▶ _Selected text_:
The 1001 Movies You Must See Before You Die challenge has been… interesting. It introduced me to the works of James Benning. I’ve also seen a lot of not very good films that really didn’t belong on the list (mostly from Hollywood, it has to be said). And I’ve seen a lot of early cinema, most of which proved quite interesting. Only one of the five films in my top five was not a “discovery” from the 1001 Movies You Must See Before You Die list.

playtime1 Playtime, Jacques Tati (1967)
How could this not be my number one choice? It certainly was halfway back in June, and it remains so now at the end of the year. I loved its Brutalist production design, its situational humour, its wit… it is a work of cinematic genius. I’d watched a rental DVD but I loved it so much I bought a Blu-ray copy for myself… and then bought a boxed set of Blu-rays of Tati’s entire oeuvre. A film that went straight into my personal top ten best films of all time.

deseret2 Deseret, James Benning (1995)
Ever loved a film so much you went out and bought every DVD you could find by that director? Oh wait, I did that for Tati. But I also did it for Benning. Fortunately, Östereichesichen Filmmuseum have been releasing Benning’s films on DVDs the last couple of years, so there were a few for me to get. And yet… Deseret is static shots of Utah landscape, and later cityscape, while a voice reads out stories from the New York Times from 1895 to the present day. It is cinema as art installation. And I loved it. I am now a huge Benning fan. And I have all of the DVDs that Östereichesichen Filmmuseum have released. And am eagerly awaiting more.

shepitko3 Wings, Larisa Shepitko (1966)
Shepitko’s Ascent is on 1001 Movies You Must See Before You Die list, but the only copy of it I could find was a Criterion double with Wings. I bought it. I watched Ascent. It was good. But then I watched Wings. And it was so much better. A female fighter pilot of the Great Patriotic War, and Hero of the Soviet Union, is now the principal of a school. It’s an artful juxtaposition, more so because the protagonist is female. And it was Shepitko’s debut film. War films, like Ascent, strike me as too easy as choices for assorted lists, but the social drama versus war of Wings is much more interesting. This film should have been on the 1001 Movies You Must See Before You Die list. I’d also like to see more by Shepitko.

elegy_voyage4 Elegy of a Voyage, Aleksandr Sokurov (2001)
Come on, you didn’t expect me not to have a Sokurov film on this list, did you? I’m being nice by not putting five on it. Well, okay, five maybe could have made it, but one was a rewatch from previous years and so didn’t count. But four could have done. (Yes, the other three are in my honourable mentions below.) Elegy of a Voyage is one of Sokurov’s documentaries, but it’s more of a meditation than an informational film, in which Sokurov muses on journeys and art, particularly ‘The Tower of Babel’ by Bruegel.

cleo5 Cleo from 5 to 7, Agnès Varda (1962). I have found the Nouvelle Vague to be something of a mixed bag – in fact, I’ve found the oeuvres of Nouvelle Vague directors to be something of a mixed bag. But the only Varda I’d seen prior to Cleo from 5 to 7 was a documentary from 2000. Cleo from 5 to 7 may have covered similar ground to some of Godard’s 1960s films, but it does it so much better. Loved it.

▶ _Material for the task_:

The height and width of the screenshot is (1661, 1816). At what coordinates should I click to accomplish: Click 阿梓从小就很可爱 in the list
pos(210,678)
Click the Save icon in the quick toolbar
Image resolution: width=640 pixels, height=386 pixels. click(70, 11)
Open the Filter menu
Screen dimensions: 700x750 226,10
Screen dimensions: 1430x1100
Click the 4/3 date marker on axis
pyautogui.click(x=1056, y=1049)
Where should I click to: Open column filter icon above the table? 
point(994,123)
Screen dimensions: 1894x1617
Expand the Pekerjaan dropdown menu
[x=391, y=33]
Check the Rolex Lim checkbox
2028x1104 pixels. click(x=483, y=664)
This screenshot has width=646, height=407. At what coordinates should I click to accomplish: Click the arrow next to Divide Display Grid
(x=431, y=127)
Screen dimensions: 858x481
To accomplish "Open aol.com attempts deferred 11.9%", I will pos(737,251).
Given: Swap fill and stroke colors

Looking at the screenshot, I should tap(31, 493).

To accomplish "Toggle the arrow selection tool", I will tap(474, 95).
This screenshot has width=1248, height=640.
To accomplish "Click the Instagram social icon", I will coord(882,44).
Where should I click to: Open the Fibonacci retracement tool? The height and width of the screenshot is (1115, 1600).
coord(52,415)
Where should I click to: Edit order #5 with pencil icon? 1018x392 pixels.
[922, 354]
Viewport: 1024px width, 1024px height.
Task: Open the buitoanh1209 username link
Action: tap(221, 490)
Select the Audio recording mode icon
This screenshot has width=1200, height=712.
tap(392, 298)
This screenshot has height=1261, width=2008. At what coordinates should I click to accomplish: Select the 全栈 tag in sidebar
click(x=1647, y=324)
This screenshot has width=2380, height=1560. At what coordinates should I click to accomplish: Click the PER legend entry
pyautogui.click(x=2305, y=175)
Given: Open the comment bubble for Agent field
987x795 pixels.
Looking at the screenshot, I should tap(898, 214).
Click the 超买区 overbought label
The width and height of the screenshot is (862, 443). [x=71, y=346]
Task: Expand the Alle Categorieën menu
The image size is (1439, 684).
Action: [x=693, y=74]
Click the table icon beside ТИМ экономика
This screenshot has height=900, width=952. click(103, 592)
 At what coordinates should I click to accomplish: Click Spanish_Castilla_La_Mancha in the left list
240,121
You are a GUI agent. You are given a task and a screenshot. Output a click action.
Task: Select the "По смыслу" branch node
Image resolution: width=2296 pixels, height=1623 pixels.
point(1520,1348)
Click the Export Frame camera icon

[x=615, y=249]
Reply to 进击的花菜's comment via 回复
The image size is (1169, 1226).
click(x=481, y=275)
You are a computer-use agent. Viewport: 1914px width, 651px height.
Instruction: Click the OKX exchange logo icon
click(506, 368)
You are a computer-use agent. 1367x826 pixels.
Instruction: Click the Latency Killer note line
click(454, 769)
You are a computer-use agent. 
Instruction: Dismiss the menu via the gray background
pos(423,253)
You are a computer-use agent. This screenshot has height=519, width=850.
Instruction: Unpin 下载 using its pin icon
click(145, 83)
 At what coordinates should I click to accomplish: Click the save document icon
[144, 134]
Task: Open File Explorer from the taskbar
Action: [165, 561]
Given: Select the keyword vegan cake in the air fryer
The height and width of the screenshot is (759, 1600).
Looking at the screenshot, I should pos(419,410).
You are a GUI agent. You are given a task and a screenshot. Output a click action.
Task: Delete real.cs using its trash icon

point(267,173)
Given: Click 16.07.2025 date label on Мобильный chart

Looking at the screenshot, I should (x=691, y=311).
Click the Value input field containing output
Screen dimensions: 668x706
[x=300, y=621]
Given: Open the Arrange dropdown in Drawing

▶ _Set tasks_:
1. Edit the film list, starting with "How could this" and going on through "of all time.", so that "rental DVD" is replaced by "library DVD".
2. Quote the records word for word, starting with their first line and going on through the line with "2028x1104 pixels. click(x=483, y=664)".
The records are unrelated to the film list.

▶ _Task responses_:
1.
How could this not be my number one choice? It certainly was halfway back in June, and it remains so now at the end of the year. I loved its Brutalist production design, its situational humour, its wit… it is a work of cinematic genius. I’d watched a library DVD but I loved it so much I bought a Blu-ray copy for myself… and then bought a boxed set of Blu-rays of Tati’s entire oeuvre. A film that went straight into my personal top ten best films of all time.

2.
The height and width of the screenshot is (1661, 1816). At what coordinates should I click to accomplish: Click 阿梓从小就很可爱 in the list
pos(210,678)
Click the Save icon in the quick toolbar
Image resolution: width=640 pixels, height=386 pixels. click(70, 11)
Open the Filter menu
Screen dimensions: 700x750 226,10
Screen dimensions: 1430x1100
Click the 4/3 date marker on axis
pyautogui.click(x=1056, y=1049)
Where should I click to: Open column filter icon above the table? 
point(994,123)
Screen dimensions: 1894x1617
Expand the Pekerjaan dropdown menu
[x=391, y=33]
Check the Rolex Lim checkbox
2028x1104 pixels. click(x=483, y=664)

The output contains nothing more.